Recombinant DNA technology rests on one foundational principle: a DNA fragment from any organism can be inserted into a self-replicating DNA molecule (a vector) and propagated inside a host cell. This is possible because DNA is chemically universal — the same four bases, the same phosphodiester backbone, the same base-pairing rules operate across all life forms. A restriction enzyme that recognises GAATTC in human DNA will recognise GAATTC in bacterial DNA just as faithfully (NCERT Class 12 Biology Chapter 10, page 216).
The principle has three conceptual pillars that NEET questions target:
1. Cutting and joining are separate, specific events. Restriction endonucleases cut DNA at defined palindromic sequences. DNA ligase seals the sugar-phosphate backbone. These are not interchangeable — confusing their roles is a common NEET distractor strategy.
2. A vector is not just any DNA — it must replicate autonomously. Plasmids, bacteriophages, and cosmids qualify because they carry an origin of replication (ori). A random DNA fragment ligated to another random fragment will not propagate — it needs the ori-containing vector backbone.
3. The recombinant molecule must be introduced into a competent host. Transformation (chemical/heat shock), transfection, and microinjection are delivery methods. The host cell's own replication machinery then copies the recombinant DNA along with the vector.

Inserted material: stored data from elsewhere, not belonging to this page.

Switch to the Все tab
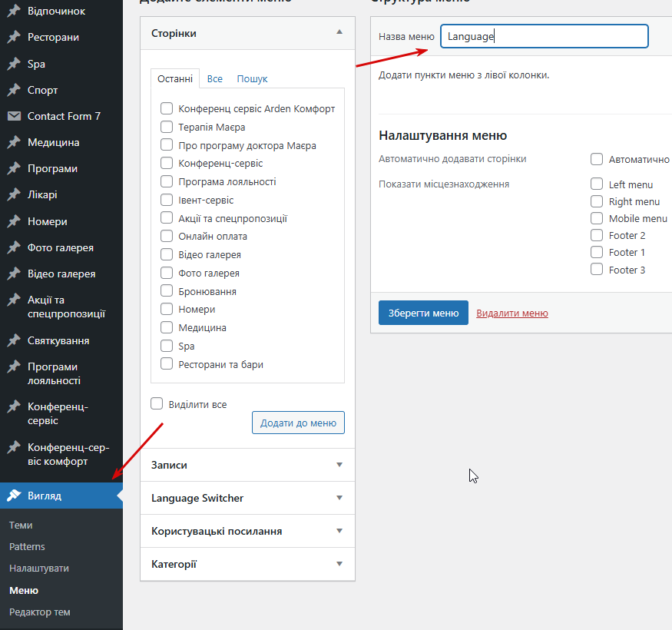 coord(215,79)
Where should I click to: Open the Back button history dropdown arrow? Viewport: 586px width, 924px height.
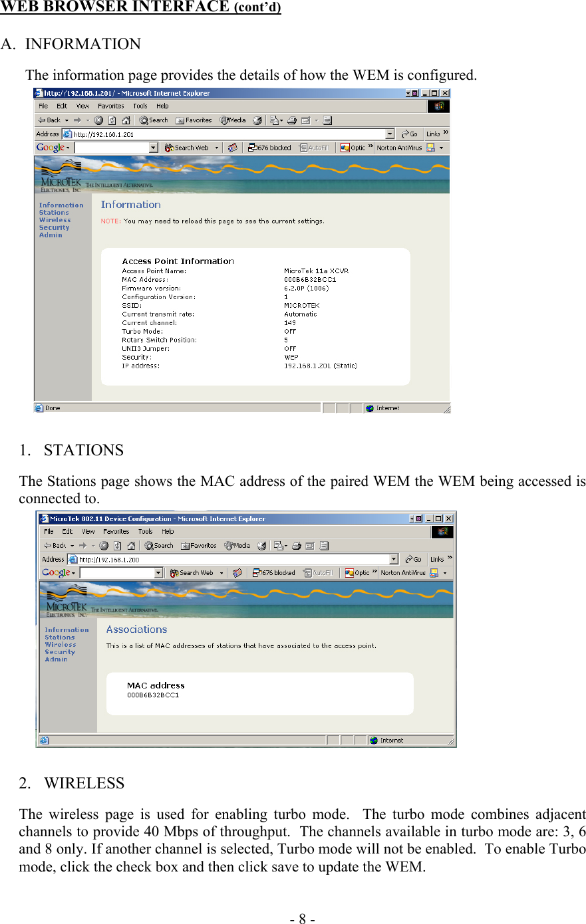tap(66, 120)
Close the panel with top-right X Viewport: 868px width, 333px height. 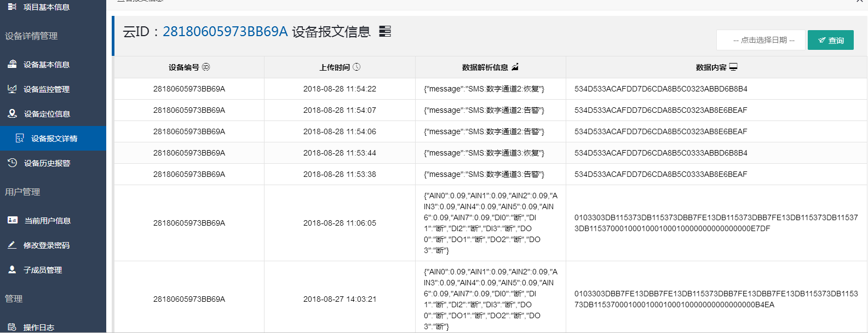859,2
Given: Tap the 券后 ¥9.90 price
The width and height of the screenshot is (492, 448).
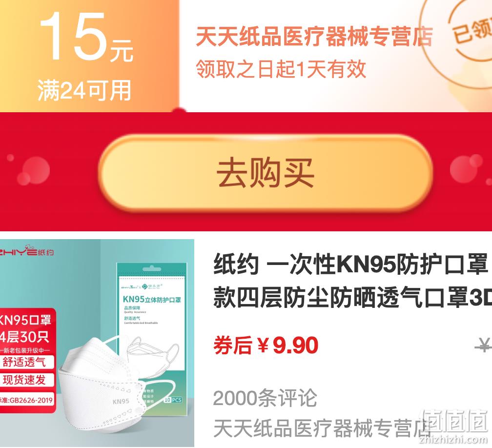Looking at the screenshot, I should point(266,346).
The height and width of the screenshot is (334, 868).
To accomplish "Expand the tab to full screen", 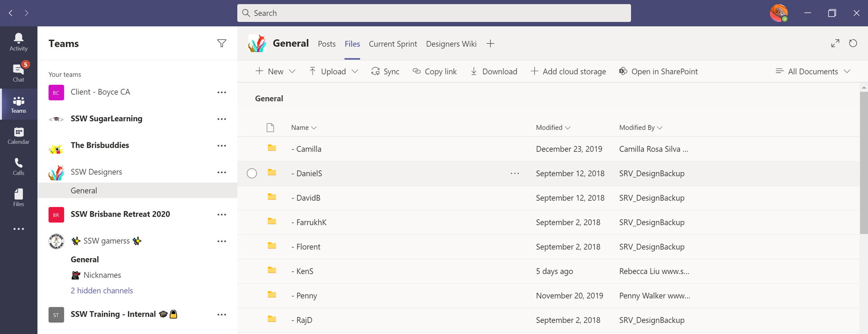I will coord(835,44).
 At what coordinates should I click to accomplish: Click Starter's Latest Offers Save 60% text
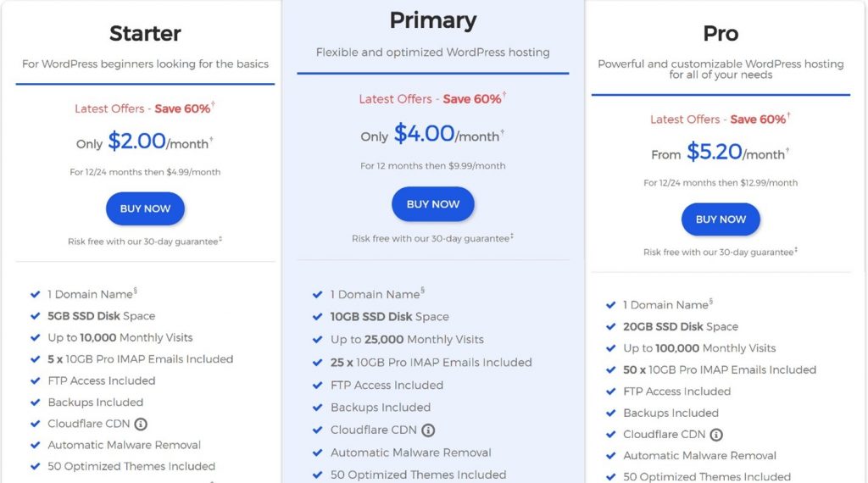click(x=144, y=108)
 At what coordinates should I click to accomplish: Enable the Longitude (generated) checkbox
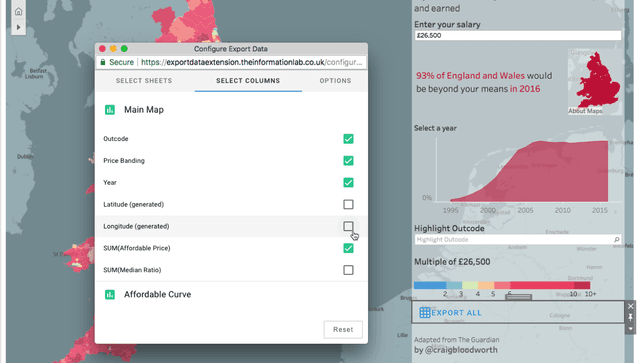(348, 226)
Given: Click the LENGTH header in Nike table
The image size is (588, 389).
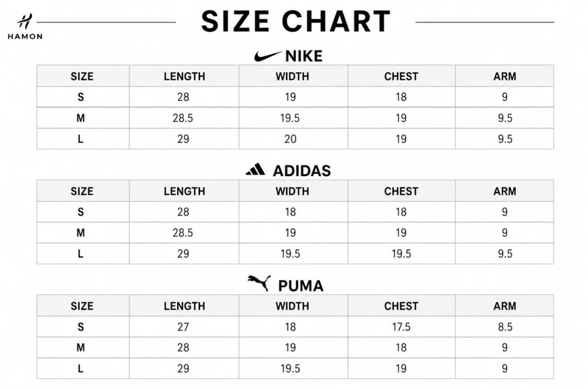Looking at the screenshot, I should click(x=184, y=76).
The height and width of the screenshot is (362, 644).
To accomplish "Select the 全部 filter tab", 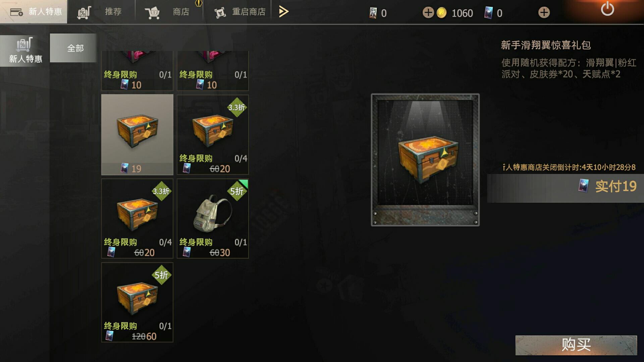I will 75,48.
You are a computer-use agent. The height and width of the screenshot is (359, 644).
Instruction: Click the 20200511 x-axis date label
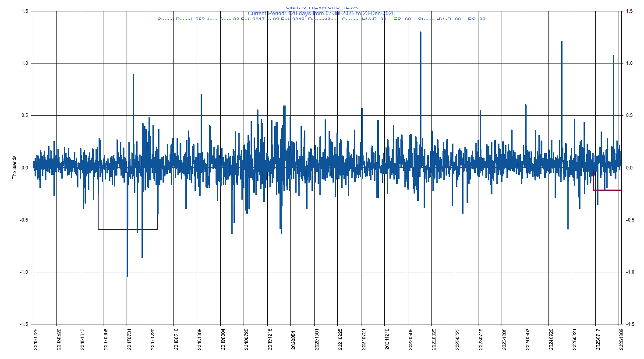coord(294,340)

A frequent NEET approach is to present a list of molecular tools and ask which one performs a specific step. The principle-level understanding tested here is whether you can distinguish the role of each tool within the overall rDNA workflow — not the detailed mechanism of any single tool (those belong to neighbouring topics on restriction enzymes, vectors, and PCR).
Watch out: questions on "principles of rDNA technology" often test whether you understand why the technique works (chemical universality of DNA, palindromic recognition, autonomous replication of vectors) rather than how to perform a specific protocol step.